Starting with the aforementioned findings on the relation between smartphone usage and task engagement, the non-lab conditions gave us no information about our learners’ actual off-task engagement during the web-based training. We can only assume smartphone use during the web-based training as a plausible reason for these correlations. Many aspects commend it, however. After all, in the aforementioned study by Kim et al. (2019), students are distracted by their smartphones every 3–4 min, and spend over 25% of their learning time operating them—in the classroom. If learners’ smartphone usage is this persistent even in class, it is probably similar if not more pronounced at home. Furthermore, we found that our learners’ mean smartphone usage time was almost 4 h a day. It therefore seems highly unlikely that they would consistently abstain from operating their smartphones during the web-based training intervention. Overall, future studies should ideally acquire and assess detailed information about actual off-task engagement—something that is admittedly technically hard to achieve, however.

The rather easy next step would be to assess not just learners’ screen time, but also the number of notifications they received and the number of times they checked/activated their device. Such information can be obtained by relying on same usage-logging functions/apps that come preinstalled on most recent smartphones, and that we relied on in this study. Besides these logging functions, further self-report items might be implemented to gain information about the type of interruptions (see e.g., Federman, 2019).

The sample size of 53 was rather small. Therefore, future studies might employ larger samples to allow more complex analyses, such as multivariate models of the relationships between learning outcomes and learners’ habits such as smartphone usage, as well as further motivational/volitional predictors.
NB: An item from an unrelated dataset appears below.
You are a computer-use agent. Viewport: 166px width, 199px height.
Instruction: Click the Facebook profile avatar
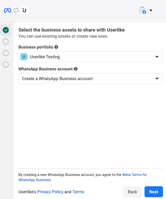click(x=142, y=10)
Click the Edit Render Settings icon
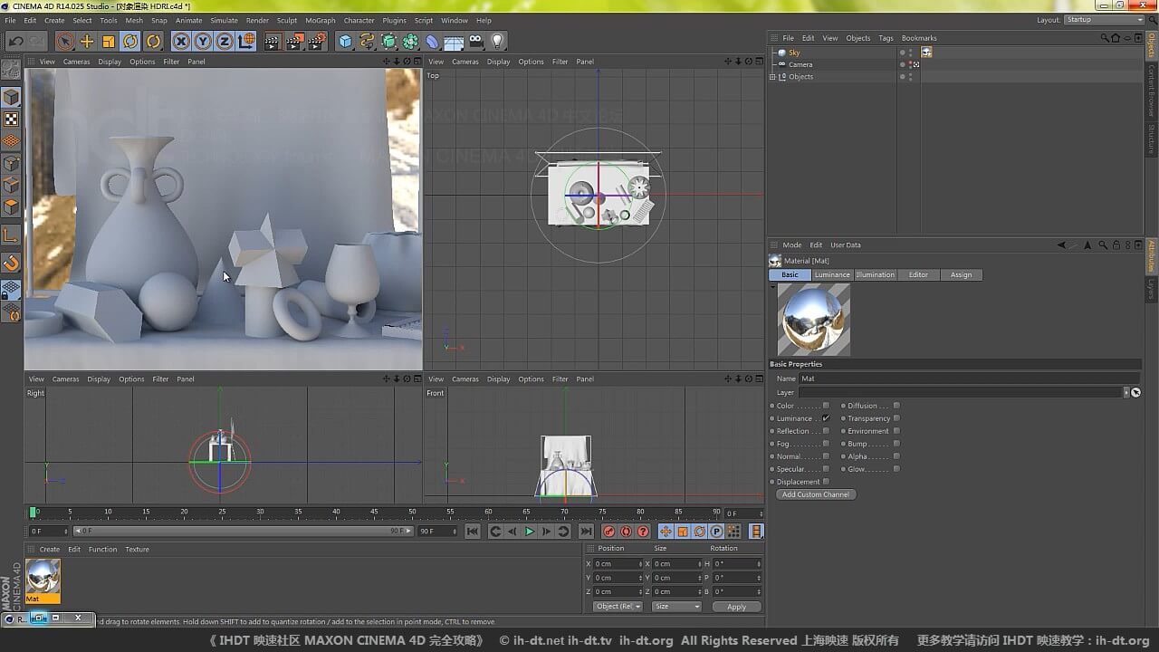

As a final limitation, our web-based training intervention focused on argumentation knowledge—more precisely declarative knowledge about six argumentation elements. Hence, its generalizability across other domains is limited.

Summing up, our findings emphasize how effective it is to self-explain video examples even in less-controlled web-based learning scenarios. Furthermore, our findings show how important it is to avoid being interrupted during web-based learning and to mentally engage in the task. Smartphone habits apparently have an influence on these factors.